#### EXERCISE GOAL
What is needed is an exact transcription of the line containing "1568x621 pixels. How" and every line after it through the end of the entries below, with no pictures.
=== INPUT DATA ===
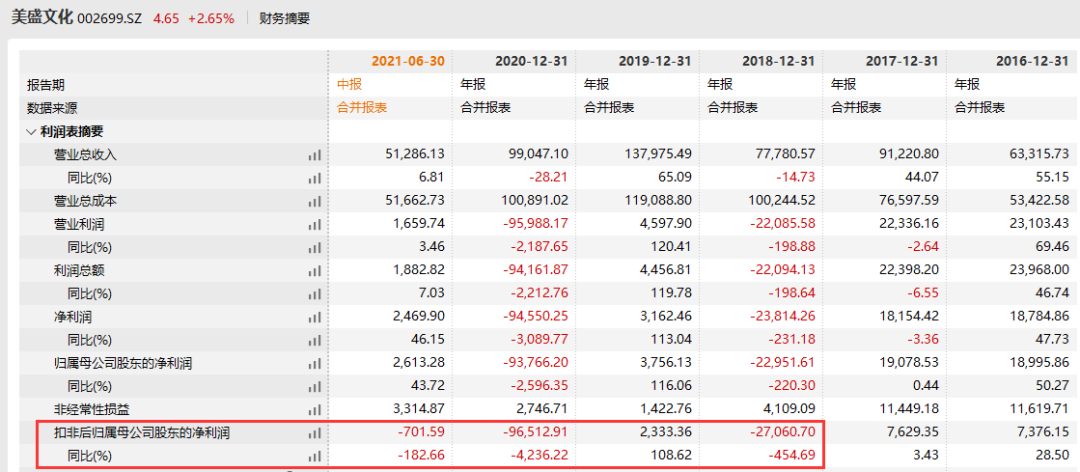
Task: Select the 2016-12-31 column header
Action: (1026, 61)
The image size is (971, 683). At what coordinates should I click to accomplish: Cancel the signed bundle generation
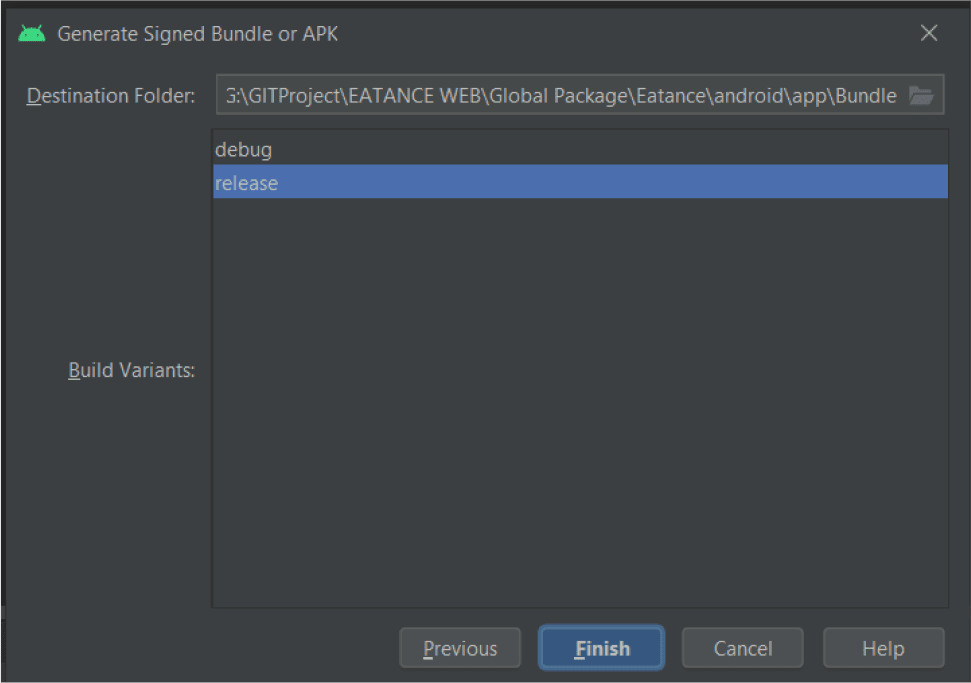pos(742,649)
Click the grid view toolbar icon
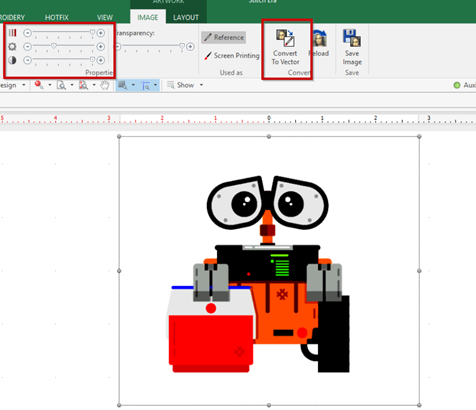This screenshot has height=410, width=476. 123,85
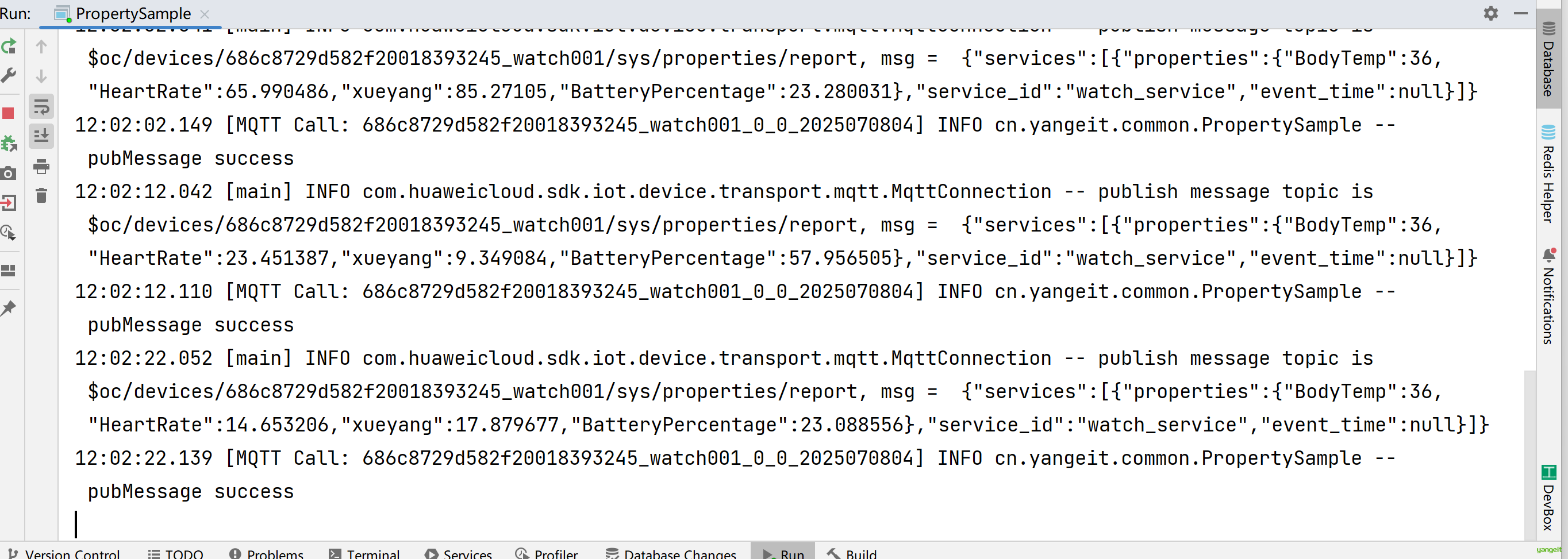The image size is (1568, 559).
Task: Toggle soft-wrap for console output
Action: [41, 107]
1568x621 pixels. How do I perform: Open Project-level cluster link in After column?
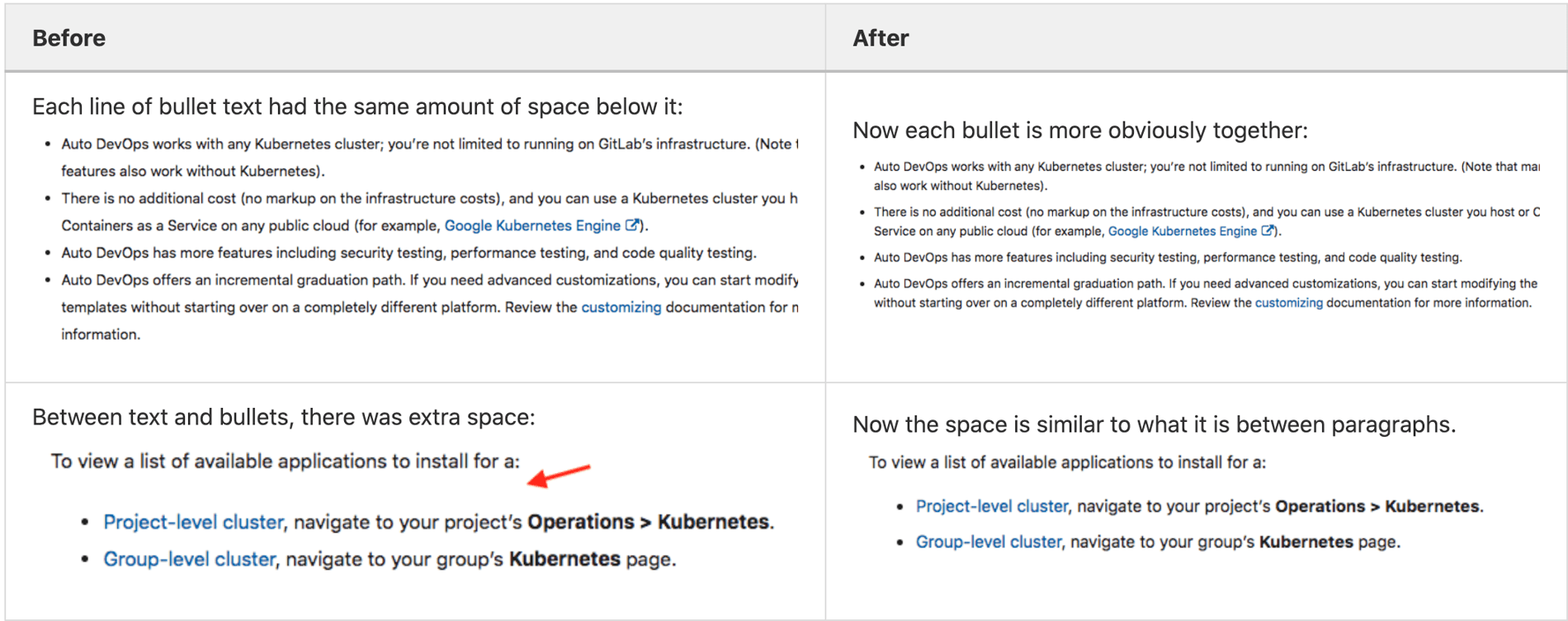(x=991, y=506)
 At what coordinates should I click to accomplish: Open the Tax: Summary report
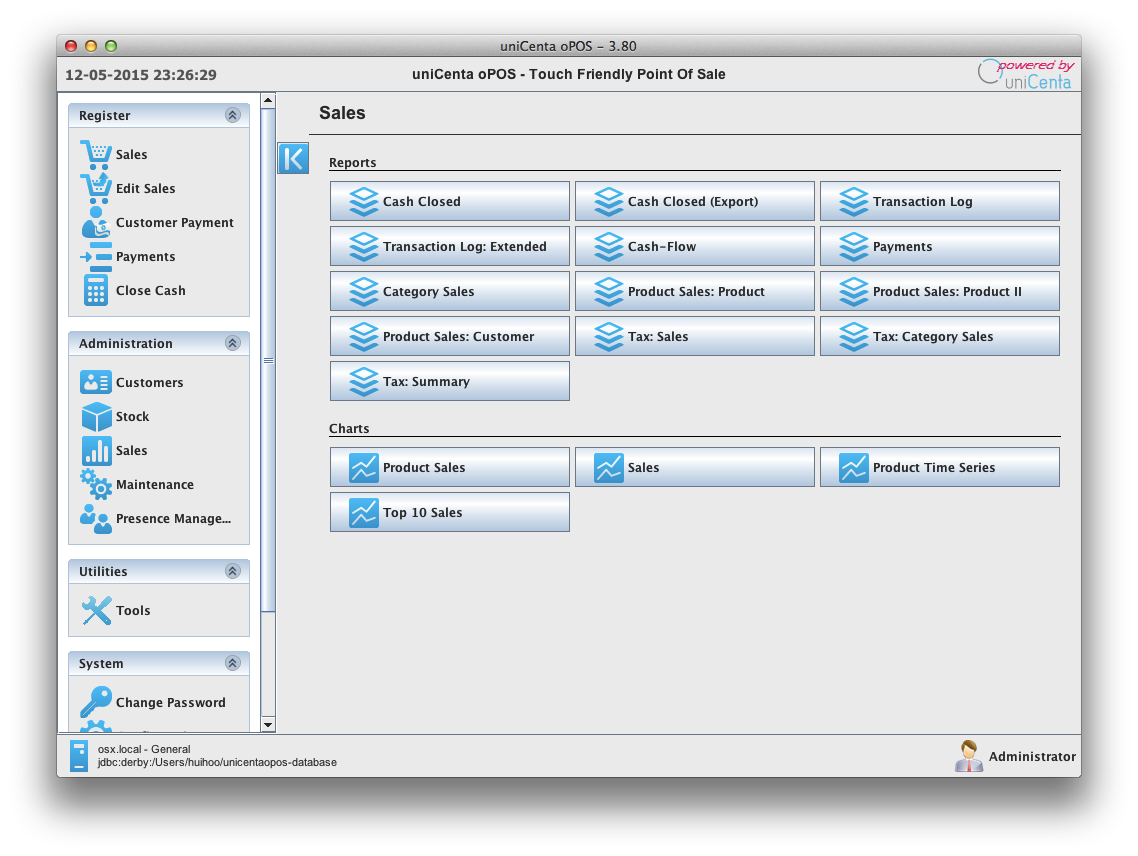[x=449, y=381]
===
#### REPLY
1568x621 pixels. How do I perform: Open Project-level cluster link in After column?
(x=991, y=506)
 At what coordinates should I click to accomplish: Open the Tax: Summary report
[x=449, y=381]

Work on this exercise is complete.